### Work instructions
Write out every line of the records below word for word, leaving out the pictures.

### Provided information
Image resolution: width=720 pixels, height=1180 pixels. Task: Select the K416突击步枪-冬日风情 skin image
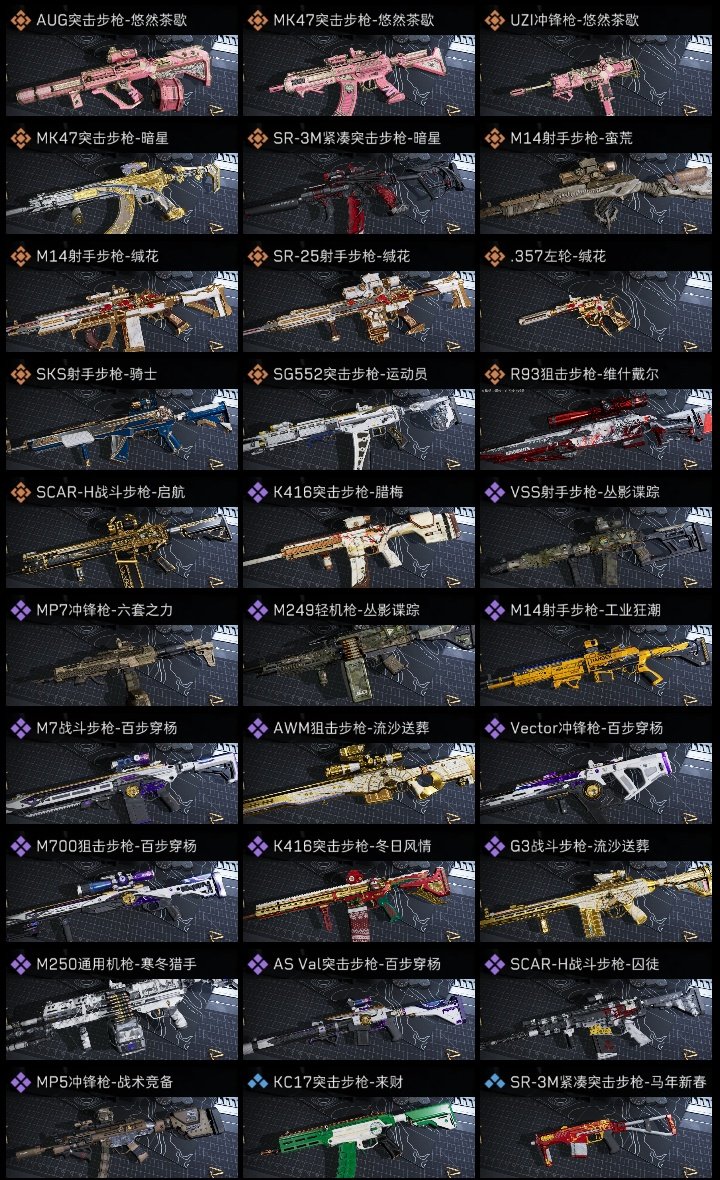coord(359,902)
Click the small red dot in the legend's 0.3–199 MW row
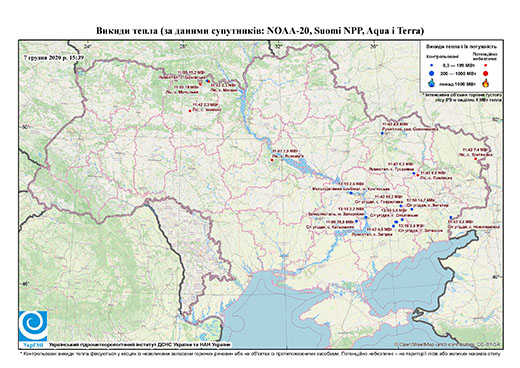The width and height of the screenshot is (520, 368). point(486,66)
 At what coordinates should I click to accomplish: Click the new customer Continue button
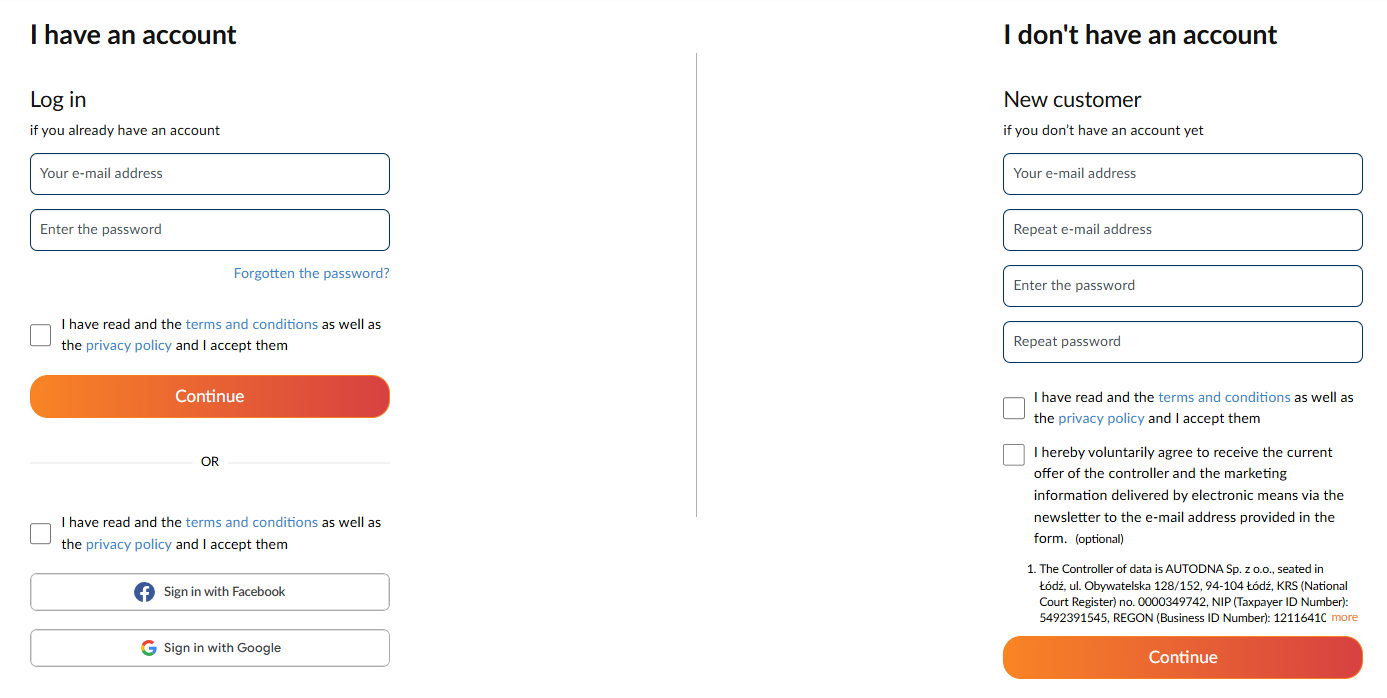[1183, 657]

### Result of this task
Image resolution: width=720 pixels, height=1180 pixels. Task: Select the K416突击步枪-冬日风情 skin image
coord(359,902)
Click the small red dot in the legend's 0.3–199 MW row
The width and height of the screenshot is (520, 368). point(486,66)
 At what coordinates should I click to accomplish: Click the new customer Continue button
[1183, 657]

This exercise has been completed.